Count how many lines of the rows below contain the string "Task" with the same capitalization, and reply with that number alone.

· · · · · · ·

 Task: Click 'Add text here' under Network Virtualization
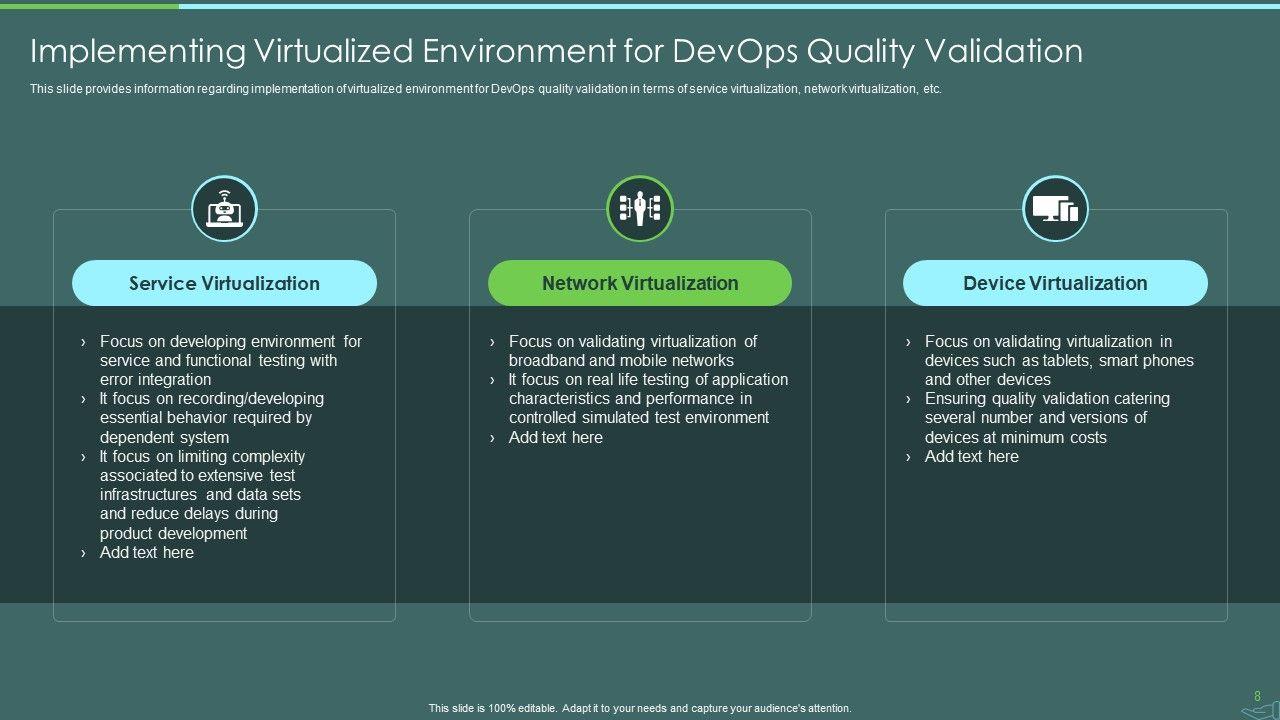click(x=555, y=437)
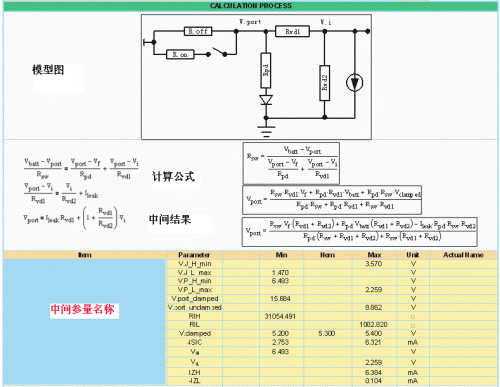This screenshot has height=387, width=500.
Task: Select the RIL max value cell 1002.820
Action: 373,324
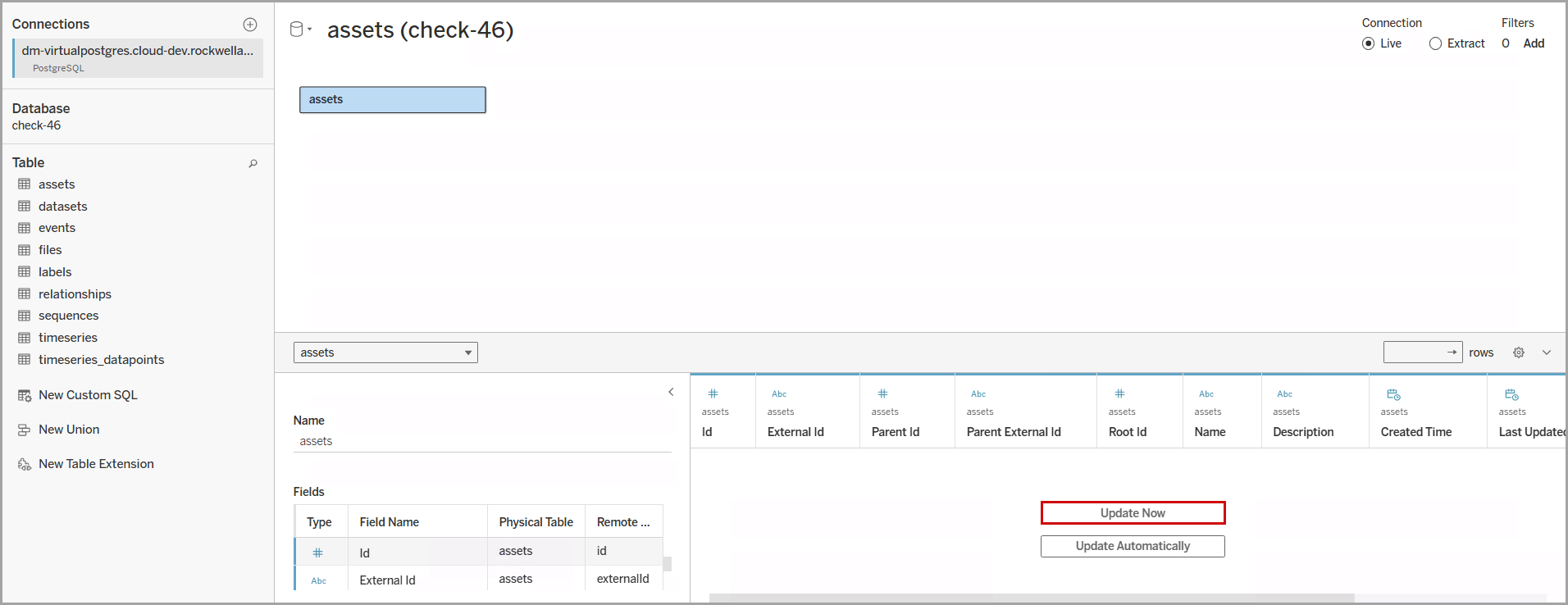Open data source cylinder icon menu
Screen dimensions: 1568x605
[299, 30]
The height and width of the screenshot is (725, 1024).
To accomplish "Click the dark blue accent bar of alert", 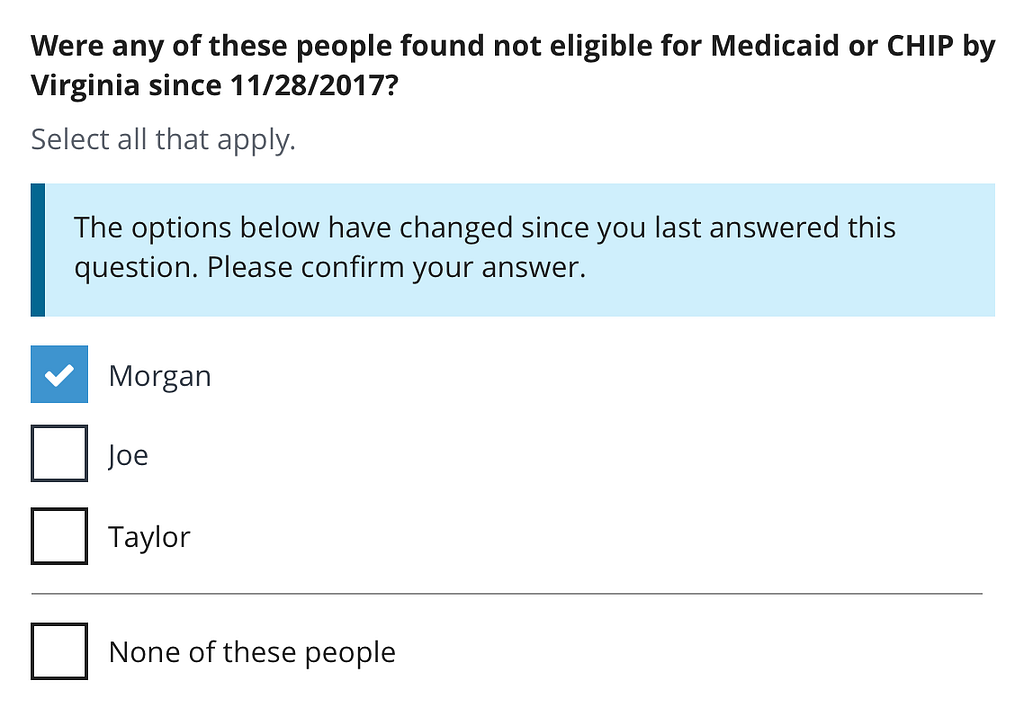I will pos(38,250).
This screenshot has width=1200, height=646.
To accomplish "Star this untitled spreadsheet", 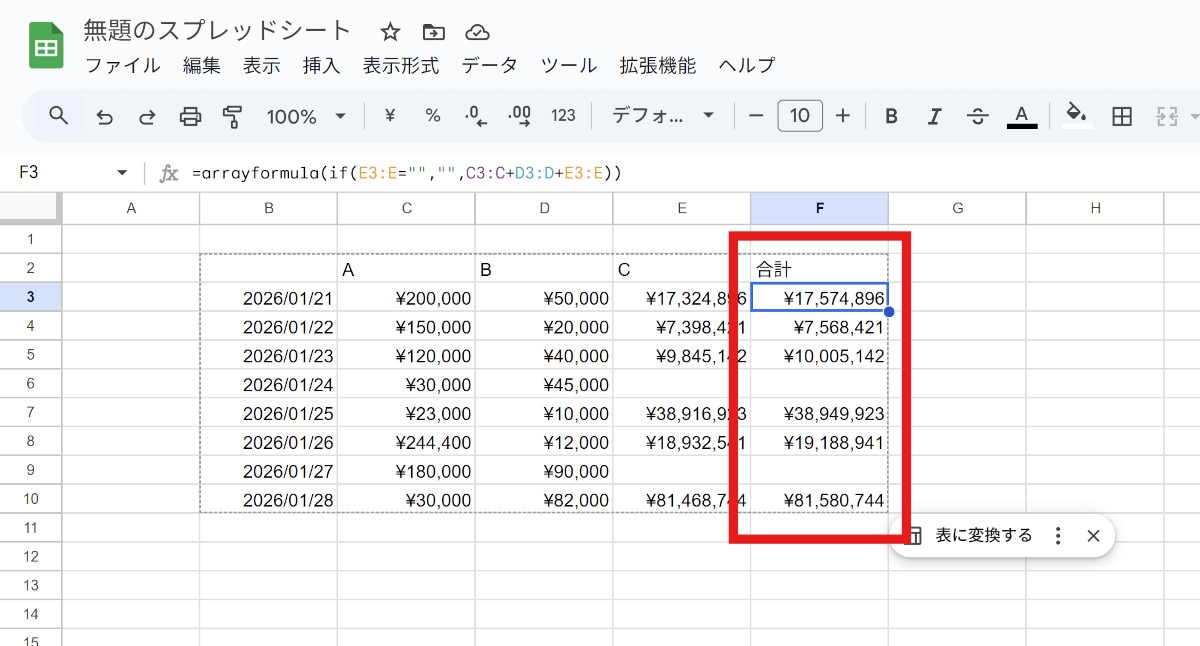I will coord(390,31).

· · · · · · ·

• **Worked solution**: 2